DATA TO USE —
· · · · · · ·

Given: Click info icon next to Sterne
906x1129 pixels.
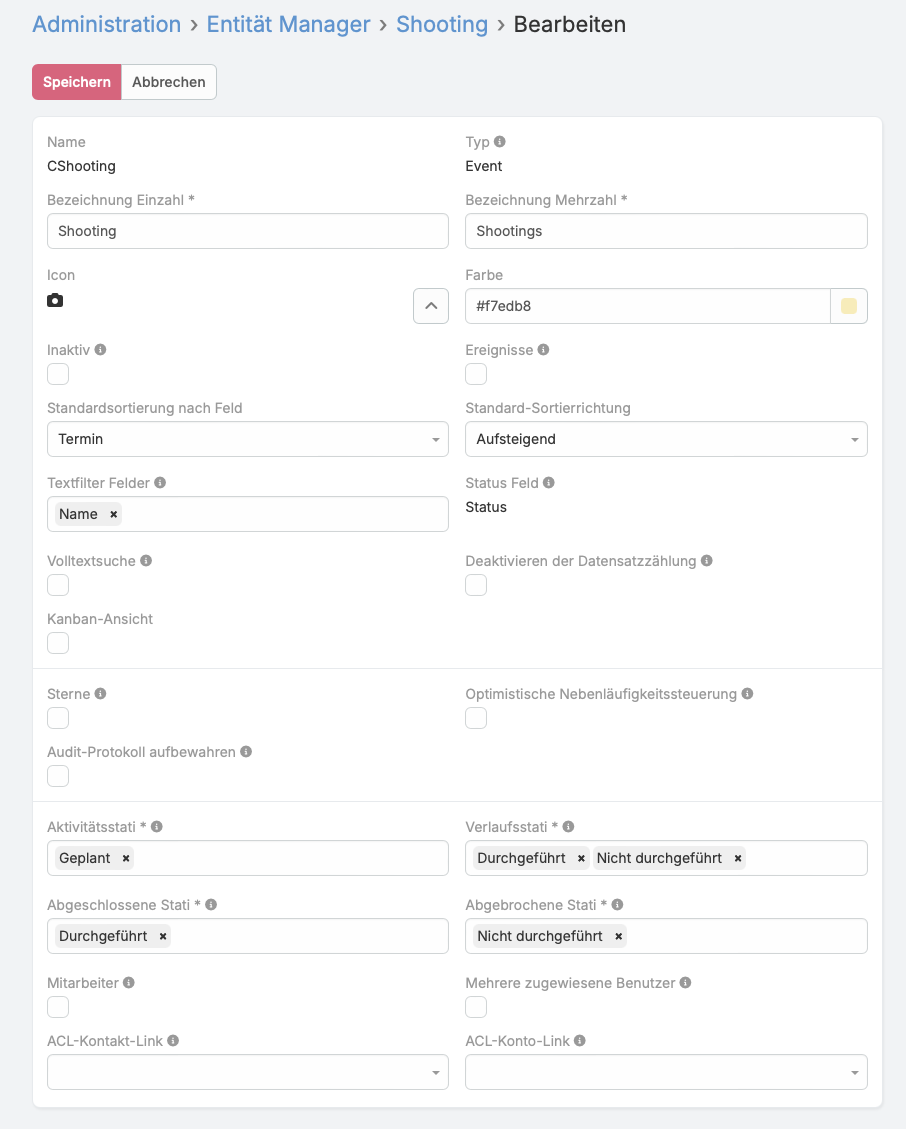Looking at the screenshot, I should [101, 694].
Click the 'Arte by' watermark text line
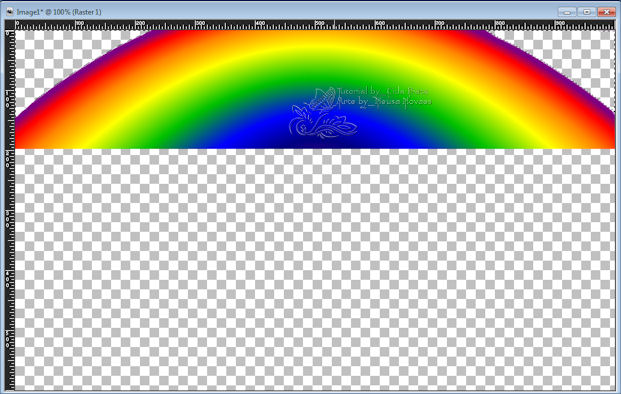This screenshot has width=621, height=394. click(383, 101)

· · · · · · ·

WHAT THE TASK ASKS — The required answer is an exact copy of the lines from the one containing "906x1129 pixels." through the last line of the material, with the pictures removed.

RESPONSE AREA —
906x1129 pixels.
Looking at the screenshot, I should [101, 694].
Click the 'Arte by' watermark text line
This screenshot has width=621, height=394. click(383, 101)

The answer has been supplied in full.